━━━ Records to process

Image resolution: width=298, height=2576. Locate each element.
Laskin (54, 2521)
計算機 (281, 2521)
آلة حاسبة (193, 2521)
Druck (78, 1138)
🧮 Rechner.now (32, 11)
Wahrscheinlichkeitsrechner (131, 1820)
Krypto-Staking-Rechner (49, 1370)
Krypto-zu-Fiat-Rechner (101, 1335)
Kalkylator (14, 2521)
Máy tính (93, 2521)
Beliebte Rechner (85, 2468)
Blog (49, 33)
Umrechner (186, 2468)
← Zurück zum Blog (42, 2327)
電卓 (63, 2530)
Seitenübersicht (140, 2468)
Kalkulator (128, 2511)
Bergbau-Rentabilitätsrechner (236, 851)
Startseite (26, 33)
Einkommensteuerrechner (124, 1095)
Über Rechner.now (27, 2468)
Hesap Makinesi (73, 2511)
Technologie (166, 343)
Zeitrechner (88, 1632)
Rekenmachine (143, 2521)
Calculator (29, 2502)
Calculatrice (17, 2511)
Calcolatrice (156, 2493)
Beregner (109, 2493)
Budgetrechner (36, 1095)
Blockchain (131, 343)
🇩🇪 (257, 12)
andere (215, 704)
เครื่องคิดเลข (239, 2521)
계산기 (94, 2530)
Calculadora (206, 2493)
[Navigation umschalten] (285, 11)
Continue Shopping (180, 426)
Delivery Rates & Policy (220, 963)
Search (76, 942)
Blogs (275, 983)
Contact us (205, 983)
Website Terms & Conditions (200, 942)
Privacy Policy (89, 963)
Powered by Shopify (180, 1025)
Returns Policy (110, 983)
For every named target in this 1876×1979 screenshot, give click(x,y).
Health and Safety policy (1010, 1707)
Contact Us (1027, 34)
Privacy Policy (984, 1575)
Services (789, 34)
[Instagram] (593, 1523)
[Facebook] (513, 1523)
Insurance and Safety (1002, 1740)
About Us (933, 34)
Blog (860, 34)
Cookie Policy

━━━━━━

__Problem to work on__:
Your answer must consist solely of the lines from the top of the entries above through the line containing "andere (215, 704)", copied exactly, both ends included.

__Reply to the exercise__:
Image resolution: width=298, height=2576. Locate each element.
Laskin (54, 2521)
計算機 (281, 2521)
آلة حاسبة (193, 2521)
Druck (78, 1138)
🧮 Rechner.now (32, 11)
Wahrscheinlichkeitsrechner (131, 1820)
Krypto-Staking-Rechner (49, 1370)
Krypto-zu-Fiat-Rechner (101, 1335)
Kalkylator (14, 2521)
Máy tính (93, 2521)
Beliebte Rechner (85, 2468)
Blog (49, 33)
Umrechner (186, 2468)
← Zurück zum Blog (42, 2327)
電卓 (63, 2530)
Seitenübersicht (140, 2468)
Kalkulator (128, 2511)
Bergbau-Rentabilitätsrechner (236, 851)
Startseite (26, 33)
Einkommensteuerrechner (124, 1095)
Über Rechner.now (27, 2468)
Hesap Makinesi (73, 2511)
Technologie (166, 343)
Zeitrechner (88, 1632)
Rekenmachine (143, 2521)
Calculator (29, 2502)
Calculatrice (17, 2511)
Calcolatrice (156, 2493)
Beregner (109, 2493)
Budgetrechner (36, 1095)
Blockchain (131, 343)
🇩🇪 (257, 12)
andere (215, 704)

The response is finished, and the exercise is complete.